B2D Build Process

The Build process performs the following:

  • A connection is checked to external data source(s).
  • A connection to the S3/bucket is checked depending on what is configured.
  • A connection is checked to an existing warehouse/database in the given destination database.
  • Instantiates an EC Build Pod that will be used during the process.
  • Creates the schema in the destination database fully based on the data model.
  • Queries for data from base tables and creates data files (in parquet/csv format, depending on the configuration).
  • Uploads the data files to the given bucket/storage.
  • Performs the SQL statements to insert the data into the base tables.
  • Performs custom elements updates.
  • Shuts down the EC BLD.
  • Activates the cube as a 'Live' setup, setup to query directly from the destination database.

FAQ

Question Answer

Is there still an EC BLD Pod that is launched during the build process?

Yes, however it is a watered-down version of the regular EC BLD and does not contain a MonetDB instance. Therefore, this Pod will require significantly less resources during the build operations.

The Pod also contains and runs the build connector for the given destination database.

Can I monitor the uploading of the output data files to the given bucket/folder within S3 in the AWS console?

Yes, you can.

The data files process during the build is as follows:

  1. The output data files are temporarily created in the Sisense storage (e.g., location of farm).
  2. The folder is created inside the configured S3 bucket.
  3. The files are uploaded to the S3.
  4. The files are deleted from the Sisense storage.
  5. The files are deleted from S3 after they finish importing into the destination database.

Note that this process is not performed when a build optimization process is in place (Short Circuit mode).

How does the data stored in the data files in S3 get imported to the destination database?

The data files (e.g., the parquet or CSV files) that have been uploaded to S3 are imported into the given table via a SQL statement.

Who deletes the files from S3?

The Sisense build process deletes the given files that have been processed/imported completely to the given destination database once we receive a successful response from the SQL statement execution to import the files. This of course requires Sisense to be able to delete files from Storage, meaning it has the required permission.
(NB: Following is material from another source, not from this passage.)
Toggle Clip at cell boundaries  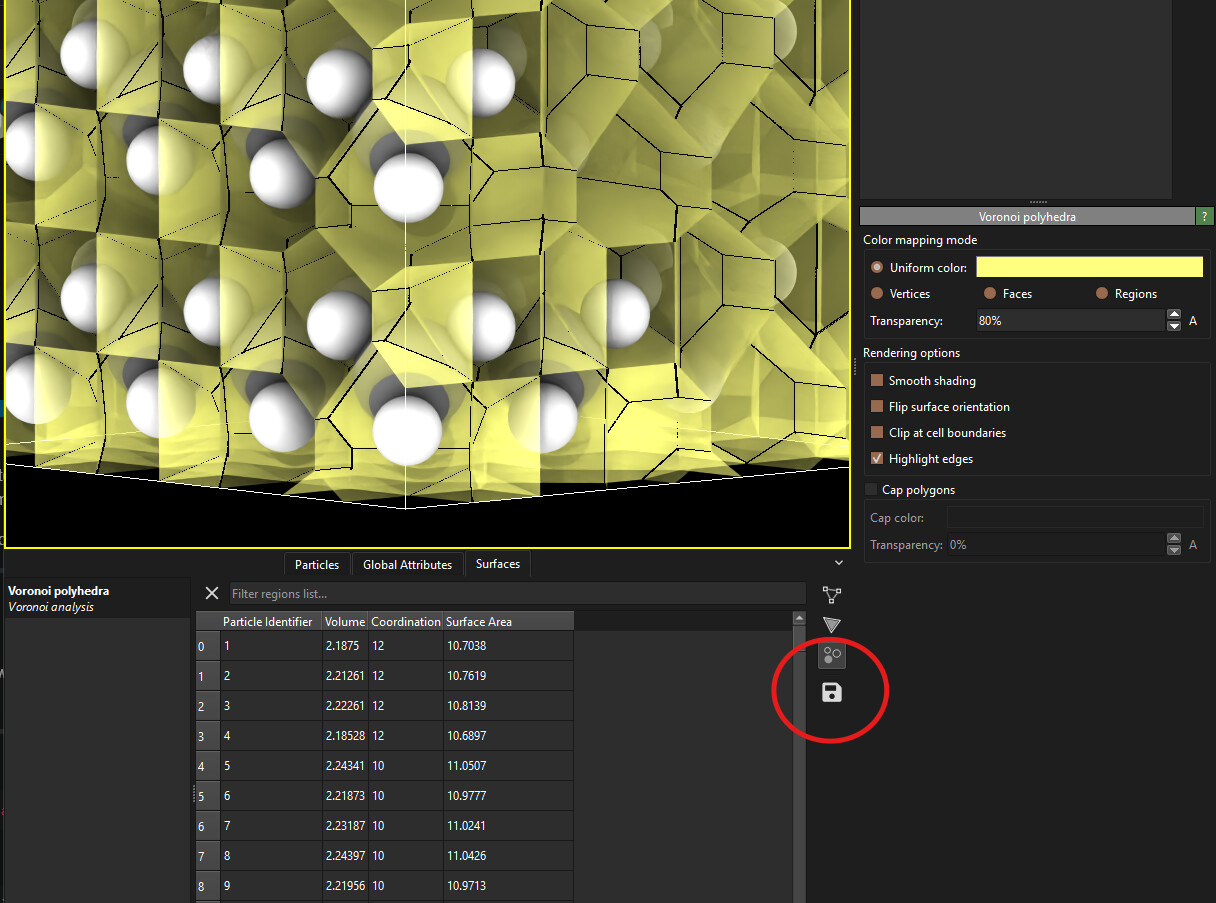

The temporary data files are also deleted in a case of a canceled or failed build.

Does B2D increase storage needs?

No, storage utilization does not increase using B2D because all temporary files that are uploaded to S3 are deleted after they are processed.

Can data be sourced from, and be built into, the same instance of the data warehouse (e.g., Snowflake)?
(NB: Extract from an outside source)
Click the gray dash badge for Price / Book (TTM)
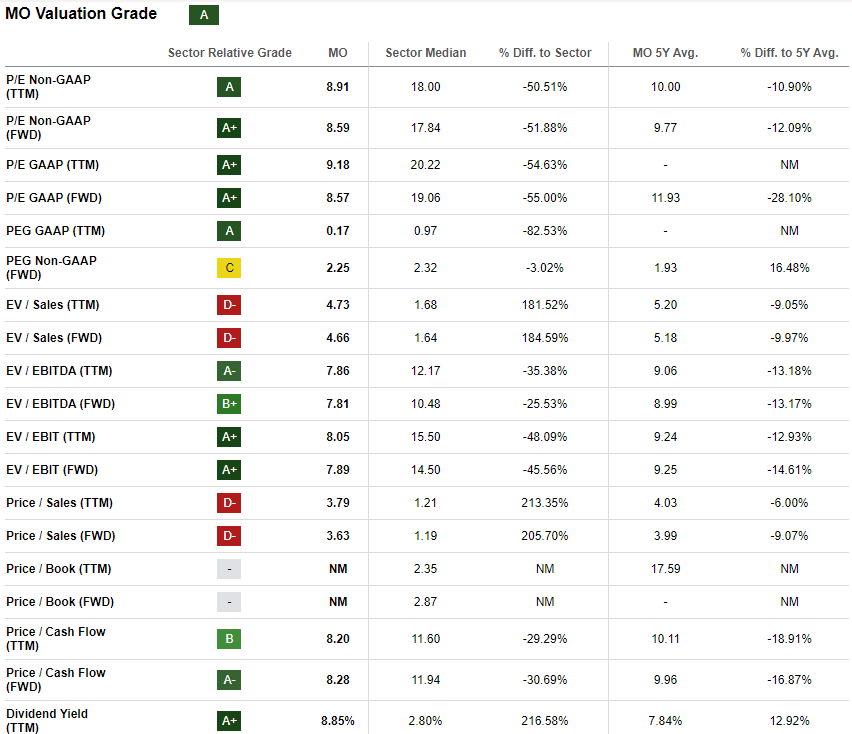pos(229,569)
Yes, the same destination database instance can be used to get the build data and then build the cube. However, it is highly recommended to setup a different warehouse to store the built data.
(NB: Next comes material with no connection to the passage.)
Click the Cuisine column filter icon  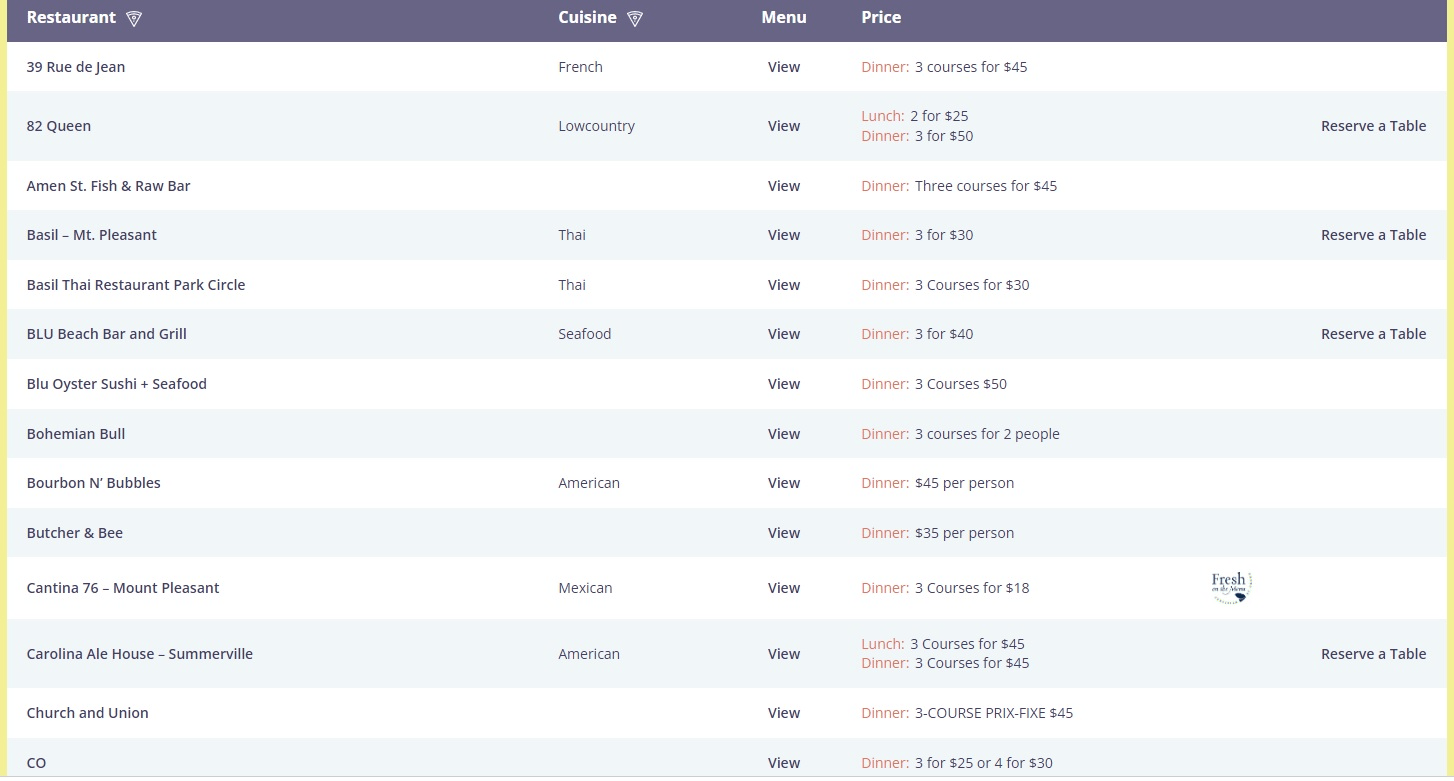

Note that this setup will perform a build using a different method, Build Optimization (or Short Circuit). In this mode, the build will not involve an exchange of data between Sisense and the destination database, as data will be received from the source database and will be directly inserted into the given schema in the destination database. Furthermore, this process will not create data files on Sisense storage or S3, as these steps are not required.

This mode is activated based on the fact that the source and destination connection are identical (warehouse and the user role are not used to determine when to activate this mode).

This speeds up the overall build process significantly and mostly utilizes the warehouse system resources to process the build.

Are there any differences between Snowflake and Redshift when building the cube?

There are no differences in terms of the build flow that builds the cube in these given destinations, with the exception of how the schema is managed.

In the case of Snowflake, in non-full build mode, the Snowflake schema clone capability is used. The data updates are performed in the cloned schema, and at the end of the process, the schemas are swapped and the old one is dropped.

In the case of Redshift, in non-full build mode, the same existing schema is used during the build and temporary tables are created to allow for the parallel operation to work as follows:

  • Merge - Upsert/Accumulate - Creates a new temporary table which includes the data changes/additions. Then it is merged into the existing table and the temporary table is dropped.
  • Swap - Schema changes - In certain cases, the temporary table that is created becomes the base table and the old table is dropped.